■ **What you should do**
From the entries, return every line where the string "This" shows up.

(Supplied material Opens)

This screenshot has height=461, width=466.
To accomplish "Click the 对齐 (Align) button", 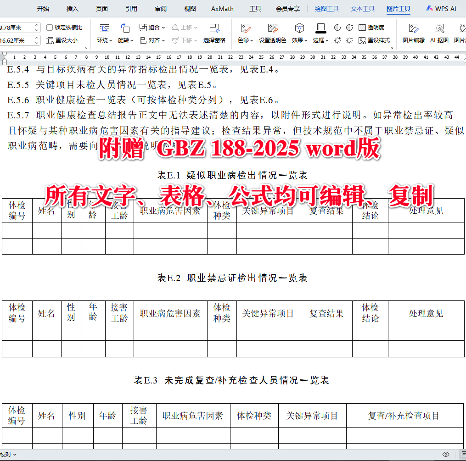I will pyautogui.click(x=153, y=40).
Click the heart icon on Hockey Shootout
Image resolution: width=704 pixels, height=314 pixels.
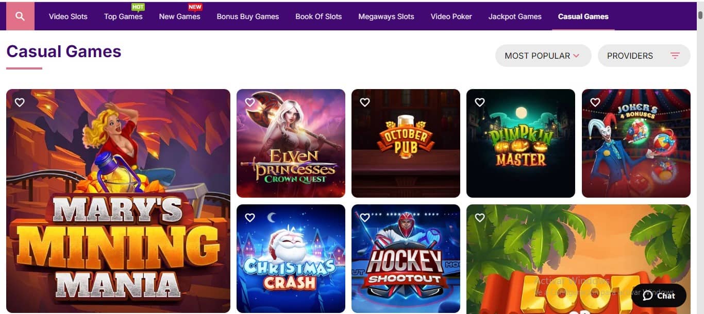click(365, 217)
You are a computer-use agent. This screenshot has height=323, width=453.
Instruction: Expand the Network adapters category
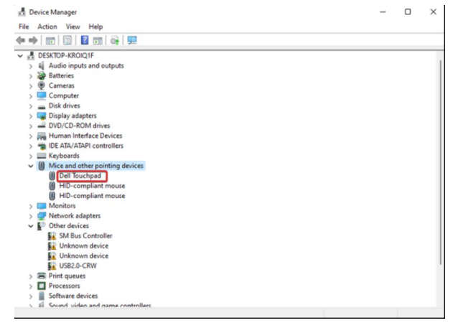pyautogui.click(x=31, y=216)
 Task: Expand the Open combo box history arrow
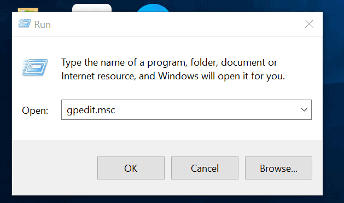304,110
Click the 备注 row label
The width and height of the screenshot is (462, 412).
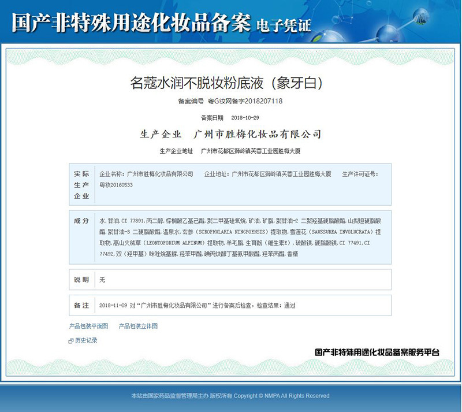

(Supplied material Closes)
(Supplied material Opens)

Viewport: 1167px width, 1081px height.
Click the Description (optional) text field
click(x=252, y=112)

(Supplied material Closes)

■ **Solution**
This screenshot has height=461, width=466.
You are a computer-use agent. This screenshot has height=323, width=453.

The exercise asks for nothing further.